[START Records supplied]
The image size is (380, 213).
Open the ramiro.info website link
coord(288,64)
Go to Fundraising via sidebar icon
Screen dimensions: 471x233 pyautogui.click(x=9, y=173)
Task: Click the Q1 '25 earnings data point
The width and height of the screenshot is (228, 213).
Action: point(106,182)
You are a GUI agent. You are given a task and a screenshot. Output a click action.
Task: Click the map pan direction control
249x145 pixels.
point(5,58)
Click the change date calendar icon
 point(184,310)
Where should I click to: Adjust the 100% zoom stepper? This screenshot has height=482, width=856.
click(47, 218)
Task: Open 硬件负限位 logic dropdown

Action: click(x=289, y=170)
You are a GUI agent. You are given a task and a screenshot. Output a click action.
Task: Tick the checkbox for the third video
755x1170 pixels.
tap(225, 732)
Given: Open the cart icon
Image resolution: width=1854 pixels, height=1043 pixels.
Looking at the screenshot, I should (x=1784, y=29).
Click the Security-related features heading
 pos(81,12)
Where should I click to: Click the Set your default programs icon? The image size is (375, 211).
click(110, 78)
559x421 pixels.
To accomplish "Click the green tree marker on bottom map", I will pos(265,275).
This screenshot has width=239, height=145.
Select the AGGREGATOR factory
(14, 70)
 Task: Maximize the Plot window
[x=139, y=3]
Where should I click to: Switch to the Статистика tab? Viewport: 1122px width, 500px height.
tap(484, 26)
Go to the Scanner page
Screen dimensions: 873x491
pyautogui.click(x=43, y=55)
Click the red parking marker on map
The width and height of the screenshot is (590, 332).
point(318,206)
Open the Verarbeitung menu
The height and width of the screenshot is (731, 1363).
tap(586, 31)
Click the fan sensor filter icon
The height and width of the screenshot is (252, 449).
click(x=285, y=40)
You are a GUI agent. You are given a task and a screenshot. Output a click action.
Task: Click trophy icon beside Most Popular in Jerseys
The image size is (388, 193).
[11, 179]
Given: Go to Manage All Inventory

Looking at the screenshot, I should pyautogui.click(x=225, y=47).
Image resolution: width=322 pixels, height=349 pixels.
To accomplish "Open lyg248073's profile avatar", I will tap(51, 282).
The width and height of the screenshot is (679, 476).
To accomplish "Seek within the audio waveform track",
[END Records supplied]
> Task brief
Rewrite the listing above, replacing every "icon" with "button" and changing nothing else.

> Task output
The image size is (380, 213).
Open the ramiro.info website link
coord(288,64)
Go to Fundraising via sidebar button
Screen dimensions: 471x233 pyautogui.click(x=9, y=173)
Task: Click the Q1 '25 earnings data point
The width and height of the screenshot is (228, 213).
Action: point(106,182)
You are a GUI agent. You are given a task and a screenshot. Output a click action.
Task: Click the map pan direction control
249x145 pixels.
point(5,58)
Click the change date calendar button
 point(184,310)
Where should I click to: Adjust the 100% zoom stepper? This screenshot has height=482, width=856.
click(47, 218)
Task: Open 硬件负限位 logic dropdown

Action: click(x=289, y=170)
You are a GUI agent. You are given a task and a screenshot. Output a click action.
Task: Tick the checkbox for the third video
755x1170 pixels.
tap(225, 732)
Given: Open the cart button
Image resolution: width=1854 pixels, height=1043 pixels.
Looking at the screenshot, I should (x=1784, y=29).
Click the Security-related features heading
 pos(81,12)
Where should I click to: Click the Set your default programs button? The image size is (375, 211).
click(110, 78)
559x421 pixels.
To accomplish "Click the green tree marker on bottom map", I will pos(265,275).
This screenshot has width=239, height=145.
Select the AGGREGATOR factory
(14, 70)
 Task: Maximize the Plot window
[x=139, y=3]
Where should I click to: Switch to the Статистика tab? Viewport: 1122px width, 500px height.
tap(484, 26)
Go to the Scanner page
Screen dimensions: 873x491
pyautogui.click(x=43, y=55)
Click the red parking marker on map
The width and height of the screenshot is (590, 332).
point(318,206)
Open the Verarbeitung menu
The height and width of the screenshot is (731, 1363).
tap(586, 31)
Click the fan sensor filter button
The height and width of the screenshot is (252, 449).
click(x=285, y=40)
You are a GUI agent. You are given a task and a screenshot. Output a click action.
Task: Click trophy button beside Most Popular in Jerseys
The image size is (388, 193).
[11, 179]
Given: Go to Manage All Inventory

Looking at the screenshot, I should pyautogui.click(x=225, y=47).
Image resolution: width=322 pixels, height=349 pixels.
To accomplish "Open lyg248073's profile avatar", I will tap(51, 282).
The width and height of the screenshot is (679, 476).
To accomplish "Seek within the audio waveform track",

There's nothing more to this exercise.